The AppSec Reanimated series has begun! My goal for this series is to explore positive ways to make security a natural part of the SDLC. We…

The AppSec Reanimated series has begun! My goal for this series is to explore positive ways to make security a natural part of the SDLC. We won’t inspire behavioral change by jolting developers with electricity or injecting them with creepy green goo. But we might succeed by highlighting technologies and processes that help security become less of a supernatural event.

This first webinar starts a journey Out of the AppSec Abyss towards the cloudy realms of modern dev concepts. It introduces an underlying theme for this series: How the dimensions of time and space influence appsec.

Time is a key element of modern app development. It also serves as a great metric to track. How long does it take to perform a task well? How might you do the task faster? A task could be updating a system, releasing a patch, analyzing a log for security events, or collecting forensic data. Any of these could fall under the umbrella of continuous integration and continuous deployment (CI/CD).

Today’s development methodologies embrace continuous efforts. CI/CD processes have motivated fundamental changes to building and maintaining apps. They blur the distinction between writing code and managing systems, thus creating the role of DevOps. They emphasize ever-shrinking release cycles, thus necessitating robust testing to maintain confidence in (and stability with) such rapid changes.

DevOps has also been empowered by the way cloud environments have abstracted system management into APIs and scriptable interfaces. Being able to treat systems more like code components increases their predictability and consistency (well, at least it should…).

Treating systems like app components that spin up and spin down on demand also sets different expectations for their management. No longer should system uptime be treated as a badge of honor, but more as a measure of suspicion that the system has not received patches or updates. The uptime of the service is paramount, not the individual systems beneath it.

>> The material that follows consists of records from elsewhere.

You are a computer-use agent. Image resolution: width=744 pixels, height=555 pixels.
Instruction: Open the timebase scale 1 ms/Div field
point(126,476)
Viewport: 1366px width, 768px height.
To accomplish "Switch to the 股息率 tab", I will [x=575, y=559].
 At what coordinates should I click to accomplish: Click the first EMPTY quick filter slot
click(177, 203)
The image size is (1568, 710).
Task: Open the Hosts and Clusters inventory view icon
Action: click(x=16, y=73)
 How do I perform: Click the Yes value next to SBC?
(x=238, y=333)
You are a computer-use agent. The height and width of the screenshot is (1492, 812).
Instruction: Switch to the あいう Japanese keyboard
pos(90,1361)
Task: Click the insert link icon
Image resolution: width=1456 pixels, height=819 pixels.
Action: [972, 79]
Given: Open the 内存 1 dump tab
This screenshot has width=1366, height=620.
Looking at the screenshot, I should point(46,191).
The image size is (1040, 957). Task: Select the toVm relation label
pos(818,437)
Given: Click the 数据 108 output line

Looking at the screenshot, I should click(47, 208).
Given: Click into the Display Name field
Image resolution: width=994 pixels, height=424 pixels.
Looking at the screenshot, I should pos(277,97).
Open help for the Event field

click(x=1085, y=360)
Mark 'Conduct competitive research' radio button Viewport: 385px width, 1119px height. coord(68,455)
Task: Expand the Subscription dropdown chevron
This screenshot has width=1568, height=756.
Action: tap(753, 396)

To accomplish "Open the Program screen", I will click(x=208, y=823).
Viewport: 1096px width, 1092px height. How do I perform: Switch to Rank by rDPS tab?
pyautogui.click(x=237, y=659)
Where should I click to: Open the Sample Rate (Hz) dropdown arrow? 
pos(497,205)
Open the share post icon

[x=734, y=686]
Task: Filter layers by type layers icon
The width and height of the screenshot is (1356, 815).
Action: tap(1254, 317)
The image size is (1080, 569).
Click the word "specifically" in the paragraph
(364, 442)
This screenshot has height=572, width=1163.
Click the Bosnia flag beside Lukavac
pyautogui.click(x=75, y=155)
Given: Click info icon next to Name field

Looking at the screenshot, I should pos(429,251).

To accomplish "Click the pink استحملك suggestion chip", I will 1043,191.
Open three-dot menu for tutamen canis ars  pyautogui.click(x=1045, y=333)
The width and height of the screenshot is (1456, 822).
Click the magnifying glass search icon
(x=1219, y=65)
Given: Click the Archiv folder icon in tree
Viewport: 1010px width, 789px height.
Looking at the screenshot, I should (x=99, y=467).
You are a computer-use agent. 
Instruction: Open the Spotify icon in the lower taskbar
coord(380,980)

A benefit of running ephemeral systems like this is that it should be easier to patch and test a single reference image for new instances to clone rather than haphazardly patch every current instance (alas, reality does not always follow theory). Think of this as retire and replace as opposed to patch and preserve. The expected security of this approach is that the window during which systems are not patched should shrink. Or from a risk perspective, the window of attack against known vulnerabilities on these systems has shrunk. In other words, we’re trying to reduce risk rather than chase a more abstract “perfect security.”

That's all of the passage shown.